### EXERCISE PROMPT
Copy each line below word for word and drop every image.

___ EXCERPTED DATA

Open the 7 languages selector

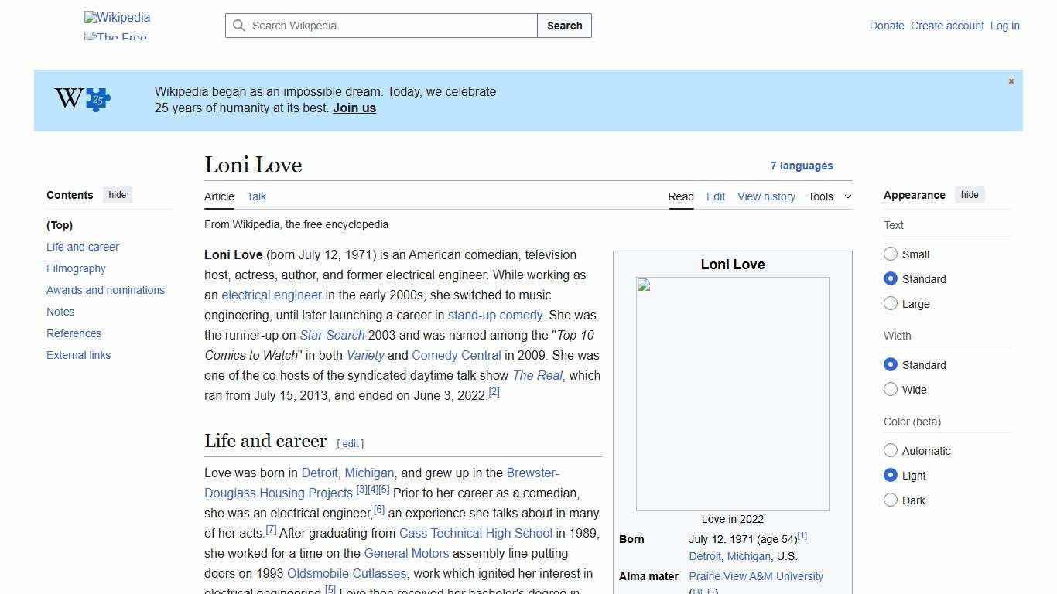(802, 166)
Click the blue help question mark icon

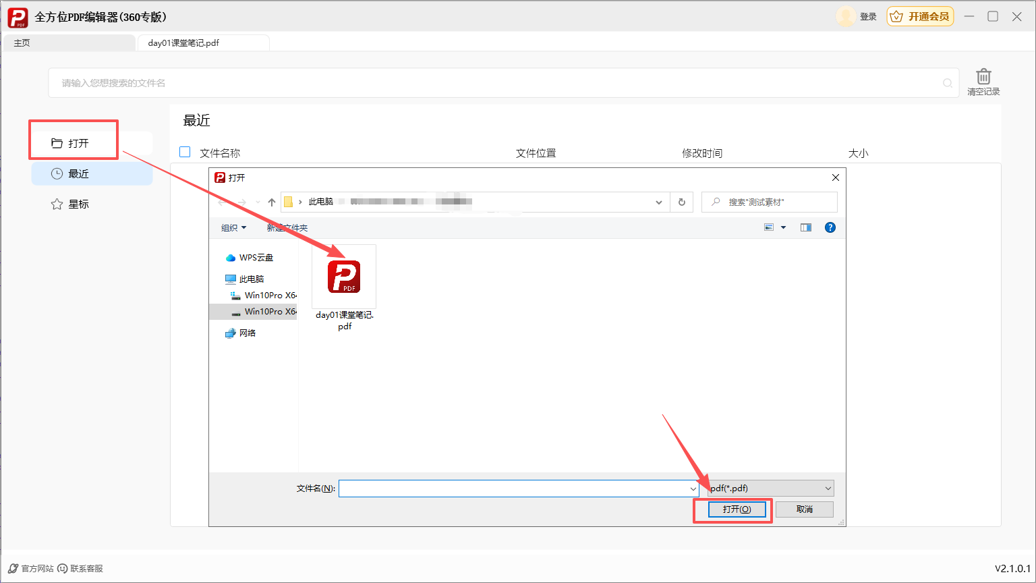830,227
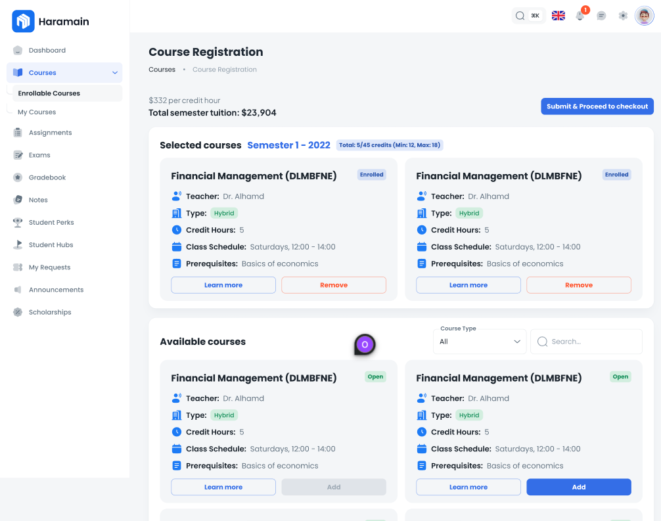Viewport: 661px width, 521px height.
Task: Remove the first selected Financial Management course
Action: [334, 285]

______

### YOUR RESPONSE
Open the 7 languages selector

(802, 166)
Click the blue help question mark icon

830,227
Viewport: 661px width, 521px height.
Task: Remove the first selected Financial Management course
Action: [334, 285]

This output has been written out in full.